* **文書**:
ゴールドの買い開始、スタグフレーショントレード再開

ゴールドの買いを再開する。理由の詳細はこの記事で説明したい。

金相場下落の理由

金相場は長らく下落してきた。まずはコロナ後の金価格のチャートを見てもらいたい。

金価格はコロナ後の緩和で大きく上昇した後、2021年は横ばいを続け、今年の春頃から下落トレンドとなっている。

金価格は既にコロナ前の水準まで下げており、これだけインフレになっているのに金価格が横ばいだという事実にまず違和感を覚えてもらいたい。市場にはたまにこのような明らかにおかしい何かが落ちている。

今市場で一番不合理な数字

ここで読者に考えてもらいたいのだが、現在の金融市場で一番おかしい数字とは何だろうか? Fed(連邦準備制度)がインフレ抑制のために行なっている金融引き締めで金利は上昇し、株価は下落、インフレ期待は下落し、ゴールドを含むコモディティ銘柄も落ちている。

* **やること**:
- 1) 金相場の記事の「ゴールドの買い開始、スタグフレーショントレード再開」から「におかしい何かが落ちている。」までを（両端を含む）、「金価格」を「ゴールド価格」に置き換えて書き直してください。
- 2) 金相場の記事の「今市場で一番不合理な数字」の段落から、Fedの金融引き締めで下がっているとされるものをすべて挙げてください。
- 3) 金相場の記事を、最後の文の後から書き継いでください。

* **データ抜粋**:
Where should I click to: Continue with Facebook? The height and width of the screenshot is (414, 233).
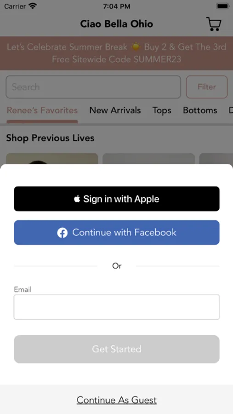(117, 233)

* **解答**:
- 1)
ゴールドの買い開始、スタグフレーショントレード再開

ゴールドの買いを再開する。理由の詳細はこの記事で説明したい。

金相場下落の理由

金相場は長らく下落してきた。まずはコロナ後のゴールド価格のチャートを見てもらいたい。

ゴールド価格はコロナ後の緩和で大きく上昇した後、2021年は横ばいを続け、今年の春頃から下落トレンドとなっている。

ゴールド価格は既にコロナ前の水準まで下げており、これだけインフレになっているのにゴールド価格が横ばいだという事実にまず違和感を覚えてもらいたい。市場にはたまにこのような明らかにおかしい何かが落ちている。

- 2) 株価、インフレ期待、ゴールドを含むコモディティ銘柄

- 3)
その中には合理的な動きもあれば明らかにおかしいものもある。その中で筆者が一番おかしいと思うのは、次の数字である。

5年物の期待インフレ率である。現在の数字は2.3%となっている。

これは今後5年間のインフレが年率2.3%になるという意味である。チャートを見ての通り、この期待インフレ率は今年の春頃から下落してきて今の数字になっている。

ゴールドはインフレで買われるので、ゴールドの下落は中央銀行の金融引き締めでインフレ期待が剥落していることに起因する。

それで2.3%まで下がってきたわけだが、筆者の考えではこの数字は完全に実現不可能である。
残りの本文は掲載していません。